— Task instructions —
Could you return, unchanged, the stretch of the binomial theorem proof below from "Coefficient of $x^n$ in the left" through "completes our proof."?

— Selected extract —
[START]

Coefficient of $x^n$ in the left hand side $= \sum_{k \geq 0}b_{n,k}.y^k~(\because From~equation~(18.78))$
\\
\textbf{Note:} Coefficient of $x^n$ in $\left(\frac{1}{1-ax}\right)$ is $a^n$.\\
$\implies$ Coefficient of $x^n$ in the right hand side $= {\left(1+y \right)}^{n}$\\
Hence,
$$\sum_{k \geq 0}b_{n,k}.y^k = {\left(1+y \right)}^{n} $$
After renaming of variables,
$${\left(1+x \right)}^{n} = \sum_{k \geq 0}b_{n,k}.x^k $$
At the beginning of the proof, we assumed that $b_{n,k} = {n \choose k}$
\begin{equation}
\boxed{\therefore {\left(1+x \right)}^{n} = \sum_{k \geq 0}{n \choose k}.x^k}
\end{equation}
which completes our proof.

[END]

— Collected material —
[START]

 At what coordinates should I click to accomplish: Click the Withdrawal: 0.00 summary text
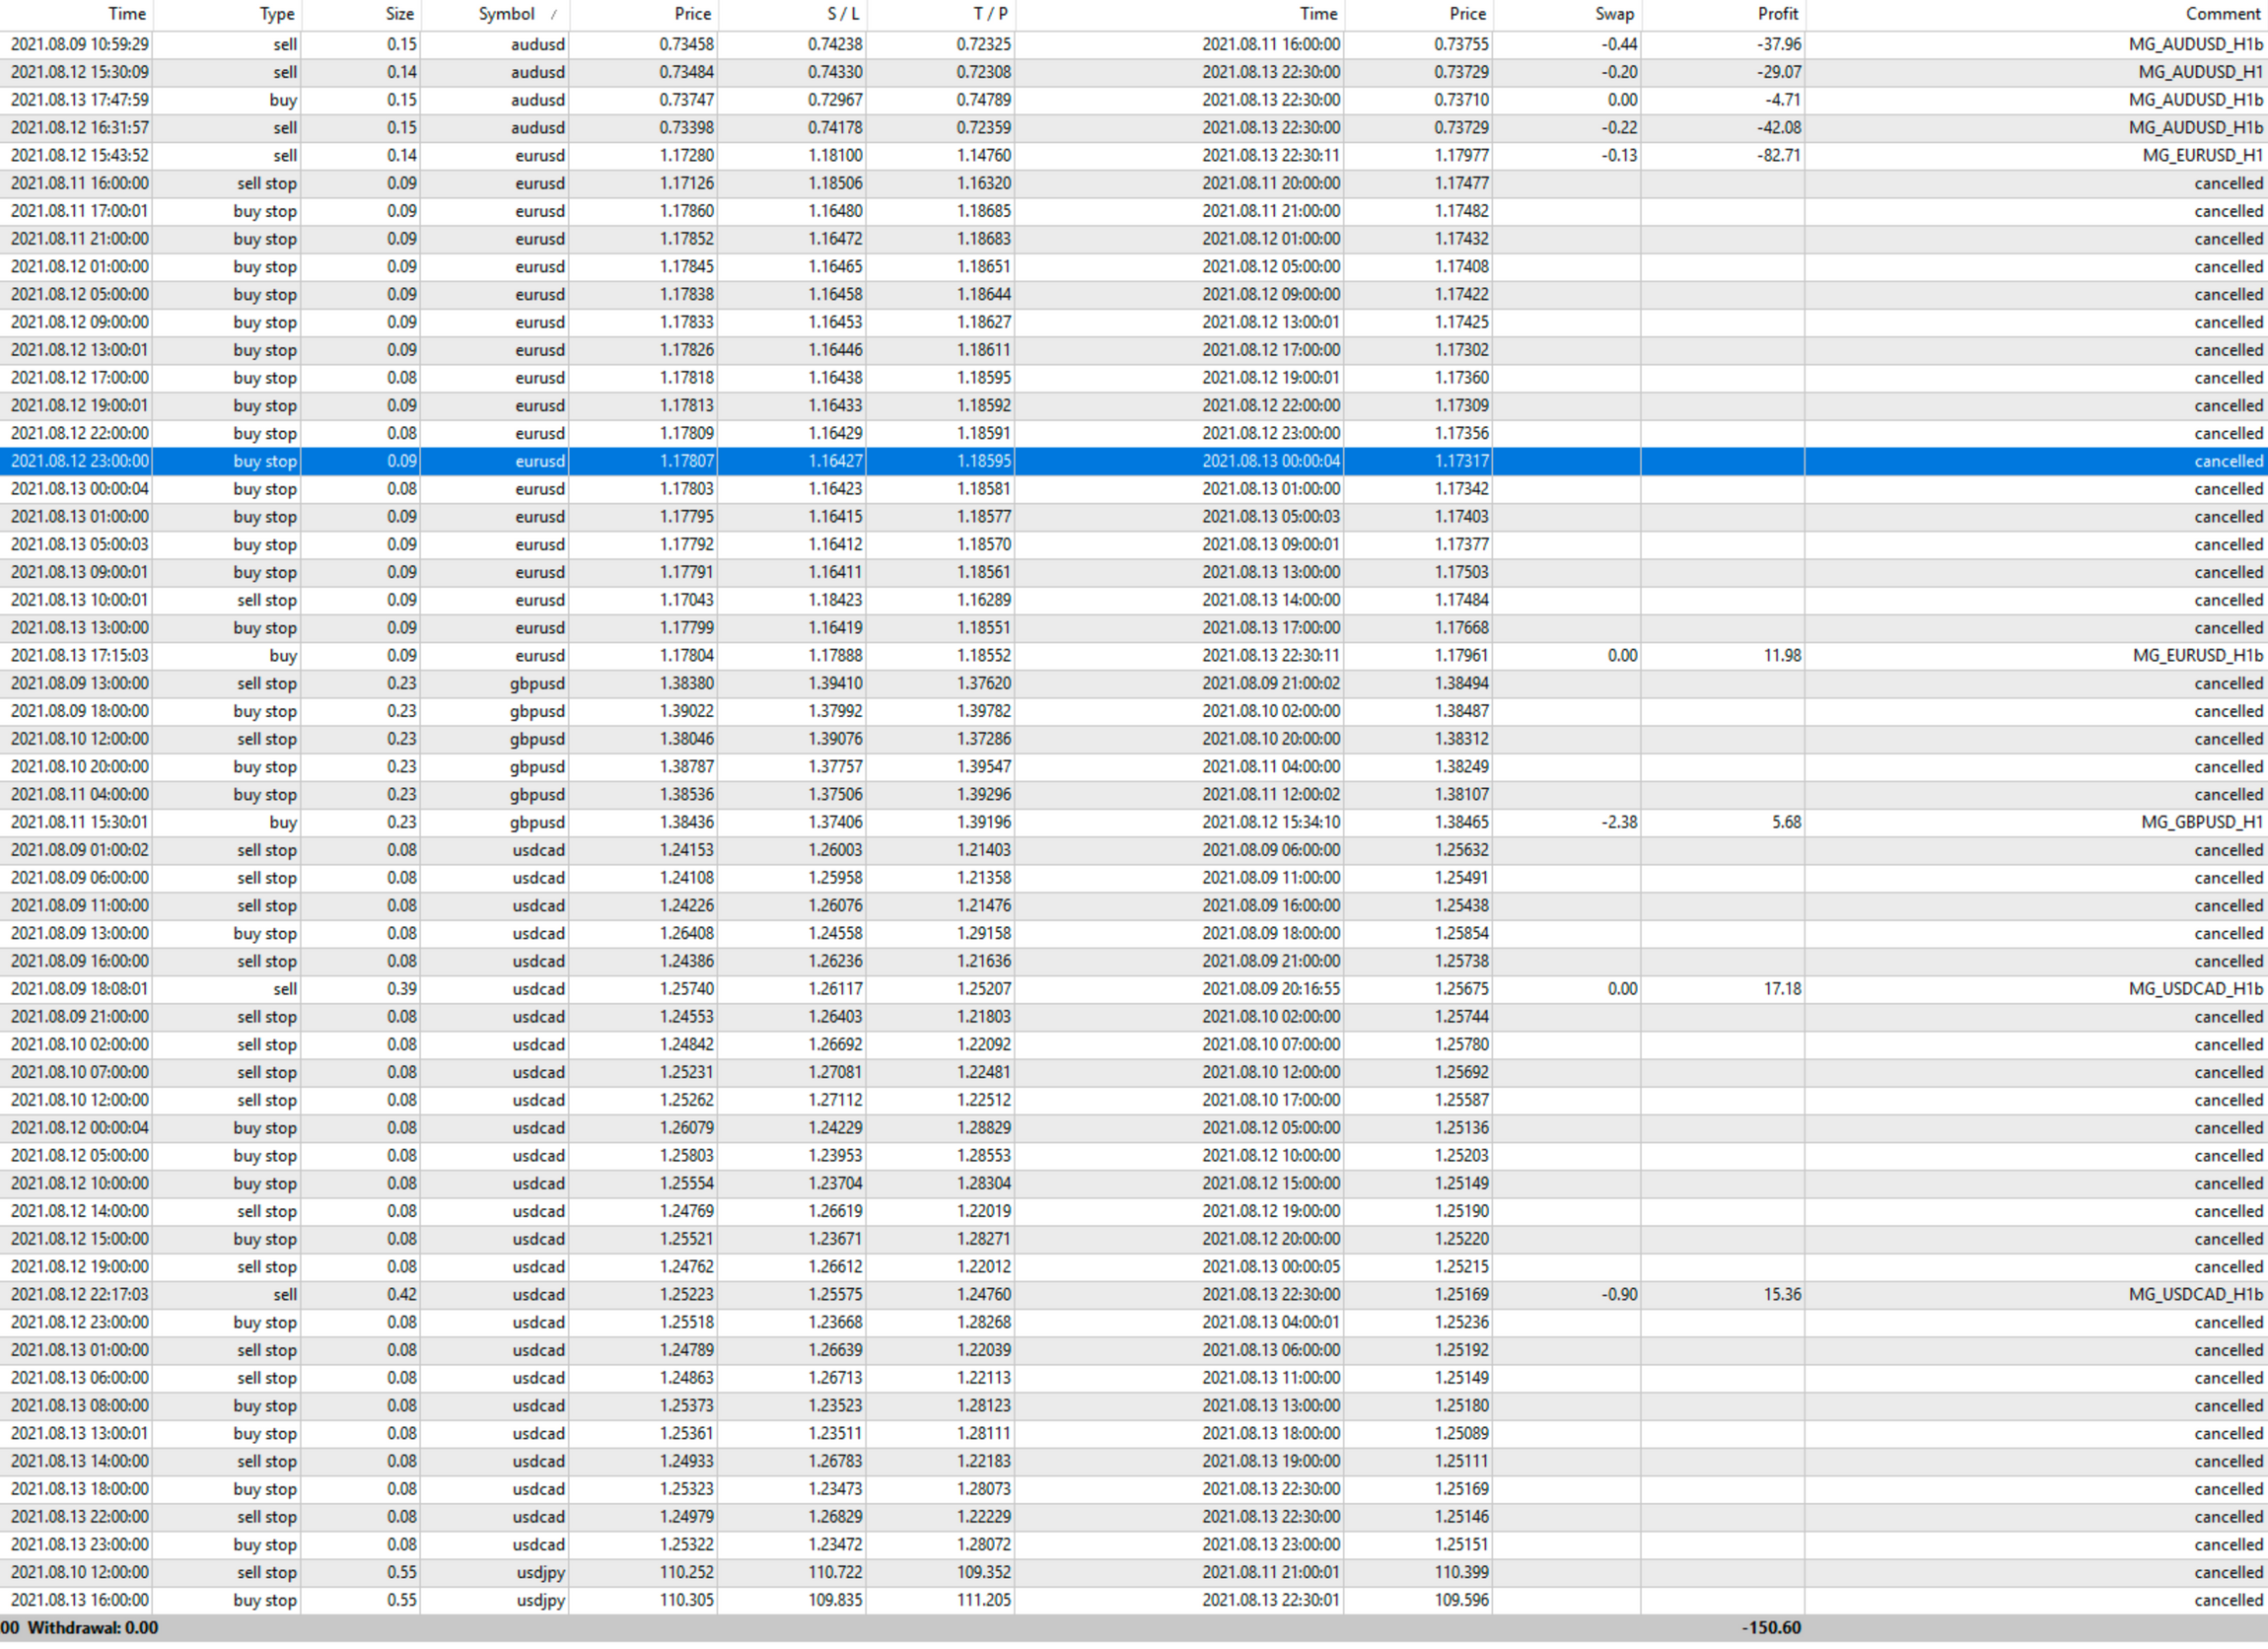point(93,1628)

[END]

— Task output —
Coefficient of $x^n$ in the left hand side $= \sum_{k \geq 0}b_{n,k}.y^k~(\because From~equation~(18.78))$
\\
\textbf{Note:} Coefficient of $x^n$ in $\left(\frac{1}{1-ax}\right)$ is $a^n$.\\
$\implies$ Coefficient of $x^n$ in the right hand side $= {\left(1+y \right)}^{n}$\\
Hence,
$$\sum_{k \geq 0}b_{n,k}.y^k = {\left(1+y \right)}^{n} $$
After renaming of variables,
$${\left(1+x \right)}^{n} = \sum_{k \geq 0}b_{n,k}.x^k $$
At the beginning of the proof, we assumed that $b_{n,k} = {n \choose k}$
\begin{equation}
\boxed{\therefore {\left(1+x \right)}^{n} = \sum_{k \geq 0}{n \choose k}.x^k}
\end{equation}
which completes our proof.